Clashes between police and demonstrators were not uncommon during the youth riots of the 1980s. And always on hand to record the scene were the press photographers with their cameras – sometimes right in the thick of the action and sometimes, as here, operating at a safe distance. Viewing the explosive events through the leafless branches gives the scene a half-voyeuristic, half-revelatory feel: the media as seekers of spectacle, and the nation’s fourth estate.
The young people were looking for autonomy outside the structures of state control – in other words, freedom and space. However, the female activist in this picture is not granted any such thing – either ideologically or physically. Municipal police seized her on 17 November 1987 during the clearance of the ‘Free State of Zaffaraya’ on the site of the Bern gasworks, carting her away with a dozen other people. The activist aims a kick at the state powers. Whether the kick hit home or not, it doesn’t tell us – the photograph, the silent image.
But we do know one thing: the activist was not alone in her resistance.
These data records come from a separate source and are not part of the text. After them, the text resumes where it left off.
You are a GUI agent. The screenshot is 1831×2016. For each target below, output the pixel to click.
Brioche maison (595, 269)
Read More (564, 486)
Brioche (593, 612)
The 30 or so permanent residents of the village of tents and shacks were reinforced by sympathisers numbering many hundreds more. And after several missed ultimatums, nobody wanted to surrender tamely to the police onslaught at 11.30 in the morning. Rubber bullets and teargas were met with paving stones and paint bombs. All to no avail. The Zaffarayans were forced to admit defeat, leaving the occupied area through the rear exit.
Over the days following the forcible eviction, 10,000 Bernese took to the streets to express their outrage and demand greater acceptance for alternative cultural forms and ways of living. The marches through the federal capital resulted in the Reithalle riding arena being reopened as an autonomous centre. In 1989, the city offered the Zaffarayans a disused area of motorway in the Neufeld area of Bern, initially only temporarily for three to six months. In actual fact, it wasn’t until 2007 that they had to move to make way for the construction of a tunnel. Today, they live a few hundred metres to the northwest.
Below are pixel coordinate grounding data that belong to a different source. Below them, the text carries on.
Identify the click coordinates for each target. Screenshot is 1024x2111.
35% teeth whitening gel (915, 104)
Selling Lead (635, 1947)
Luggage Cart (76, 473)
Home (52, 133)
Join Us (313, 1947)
The age of rebellion is long over. If anything, the byword nowadays is restraint; potential adversaries shouldn’t even be alerted to the plan or put on their guard. In 2015, the Bern newspaper Der Bund likened Zaffaraya to a museum. It was described as ‘Ballenberg for lefties’, referencing the open-air museum of rural life in the Berner Oberland. Anyway – and hence the more positive wording – even today its mere existence still reminds us of the possibility of alternative life paths.
The press photo agency ASL
Actualités Suisses Lausanne (ASL) was founded by Roland Schlaefli in 1954, and until its closure in 1999 was the leading press photo agency in western Switzerland. In 1973, Schlaefli also took over the archive of Agentur Presse Diffusion Lausanne (PDL), founded in 1937. The holdings of the two agencies comprise approximately six million images (negatives, prints, slides). In the broad range of subjects covered, there is a focus on federal politics, sport and western Switzerland. The agency opted not to take the step into the digital age. Since 2007, the archives of ASL and PDL have been held by the Swiss National Museum. The blog presents, in a loose chronology, images and photo sequences that particularly stood out when the collections were being recatalogued.